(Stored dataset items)

+===+

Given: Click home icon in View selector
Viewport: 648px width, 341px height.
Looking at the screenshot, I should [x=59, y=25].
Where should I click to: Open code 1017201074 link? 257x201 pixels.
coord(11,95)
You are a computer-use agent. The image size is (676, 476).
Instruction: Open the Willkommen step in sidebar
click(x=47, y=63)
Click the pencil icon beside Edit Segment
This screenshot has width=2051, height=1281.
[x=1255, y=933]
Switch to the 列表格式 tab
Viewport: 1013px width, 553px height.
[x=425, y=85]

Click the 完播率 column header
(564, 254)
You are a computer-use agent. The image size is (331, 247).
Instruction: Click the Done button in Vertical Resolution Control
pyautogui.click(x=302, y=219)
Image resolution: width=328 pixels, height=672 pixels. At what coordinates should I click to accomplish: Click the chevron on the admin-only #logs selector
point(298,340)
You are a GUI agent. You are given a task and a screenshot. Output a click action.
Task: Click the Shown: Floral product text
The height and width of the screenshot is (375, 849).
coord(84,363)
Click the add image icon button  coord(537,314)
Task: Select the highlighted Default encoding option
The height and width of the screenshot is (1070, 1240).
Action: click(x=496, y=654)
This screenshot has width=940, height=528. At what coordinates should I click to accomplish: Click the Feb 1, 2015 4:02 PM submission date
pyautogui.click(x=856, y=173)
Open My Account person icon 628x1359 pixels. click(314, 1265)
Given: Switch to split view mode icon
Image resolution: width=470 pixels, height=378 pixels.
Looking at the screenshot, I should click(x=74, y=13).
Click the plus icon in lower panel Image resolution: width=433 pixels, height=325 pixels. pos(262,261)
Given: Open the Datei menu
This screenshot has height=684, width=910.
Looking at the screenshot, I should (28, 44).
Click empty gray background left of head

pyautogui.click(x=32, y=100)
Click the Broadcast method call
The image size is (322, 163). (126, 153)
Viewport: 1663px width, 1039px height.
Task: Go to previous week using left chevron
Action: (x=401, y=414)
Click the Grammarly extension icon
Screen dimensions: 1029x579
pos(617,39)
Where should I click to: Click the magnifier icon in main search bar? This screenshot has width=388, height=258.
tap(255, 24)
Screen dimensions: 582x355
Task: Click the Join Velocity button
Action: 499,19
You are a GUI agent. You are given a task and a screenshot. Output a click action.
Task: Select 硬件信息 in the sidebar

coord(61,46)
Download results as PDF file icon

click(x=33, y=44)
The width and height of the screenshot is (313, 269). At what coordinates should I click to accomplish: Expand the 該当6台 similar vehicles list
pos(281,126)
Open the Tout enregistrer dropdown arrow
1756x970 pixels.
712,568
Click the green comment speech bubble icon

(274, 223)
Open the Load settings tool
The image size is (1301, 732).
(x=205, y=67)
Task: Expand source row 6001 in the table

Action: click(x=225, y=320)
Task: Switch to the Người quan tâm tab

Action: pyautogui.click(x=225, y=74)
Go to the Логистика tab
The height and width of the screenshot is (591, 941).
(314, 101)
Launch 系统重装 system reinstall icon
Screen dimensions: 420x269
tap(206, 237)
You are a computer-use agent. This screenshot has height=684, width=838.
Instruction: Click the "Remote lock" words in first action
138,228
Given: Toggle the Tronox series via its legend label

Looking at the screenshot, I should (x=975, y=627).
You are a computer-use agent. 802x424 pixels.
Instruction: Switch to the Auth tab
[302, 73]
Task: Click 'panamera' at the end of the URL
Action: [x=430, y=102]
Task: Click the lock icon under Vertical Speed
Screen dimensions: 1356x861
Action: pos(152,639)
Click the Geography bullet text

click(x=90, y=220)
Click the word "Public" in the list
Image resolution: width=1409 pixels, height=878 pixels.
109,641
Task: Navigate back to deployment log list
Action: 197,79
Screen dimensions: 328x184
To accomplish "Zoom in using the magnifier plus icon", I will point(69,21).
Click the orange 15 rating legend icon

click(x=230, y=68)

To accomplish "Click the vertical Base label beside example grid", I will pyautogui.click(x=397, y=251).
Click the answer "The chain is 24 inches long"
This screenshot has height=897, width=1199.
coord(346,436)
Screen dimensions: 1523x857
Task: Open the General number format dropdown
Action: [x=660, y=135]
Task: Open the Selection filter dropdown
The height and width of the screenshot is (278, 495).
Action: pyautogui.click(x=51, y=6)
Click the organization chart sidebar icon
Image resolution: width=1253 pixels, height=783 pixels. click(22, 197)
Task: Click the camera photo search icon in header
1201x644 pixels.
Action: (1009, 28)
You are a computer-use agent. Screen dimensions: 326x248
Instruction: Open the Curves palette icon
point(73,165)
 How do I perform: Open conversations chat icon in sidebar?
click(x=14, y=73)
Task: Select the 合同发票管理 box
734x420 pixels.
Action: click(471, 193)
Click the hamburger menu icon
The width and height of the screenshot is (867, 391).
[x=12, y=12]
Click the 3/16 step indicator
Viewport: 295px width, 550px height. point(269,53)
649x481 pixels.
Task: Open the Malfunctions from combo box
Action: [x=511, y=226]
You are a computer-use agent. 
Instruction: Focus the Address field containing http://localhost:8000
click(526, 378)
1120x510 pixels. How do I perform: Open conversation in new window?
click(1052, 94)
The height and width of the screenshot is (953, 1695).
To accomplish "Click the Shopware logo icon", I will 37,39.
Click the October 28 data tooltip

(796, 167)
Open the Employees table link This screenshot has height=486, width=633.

+===+

What you are asked to do — An exact, complete copy of the lines above from the one with "Open the Tout enregistrer dropdown arrow" through the one with "Go to the Логистика tab" is the whole answer.

Response to this task —
Open the Tout enregistrer dropdown arrow
1756x970 pixels.
712,568
Click the green comment speech bubble icon

(274, 223)
Open the Load settings tool
The image size is (1301, 732).
(x=205, y=67)
Task: Expand source row 6001 in the table

Action: click(x=225, y=320)
Task: Switch to the Người quan tâm tab

Action: pyautogui.click(x=225, y=74)
Go to the Логистика tab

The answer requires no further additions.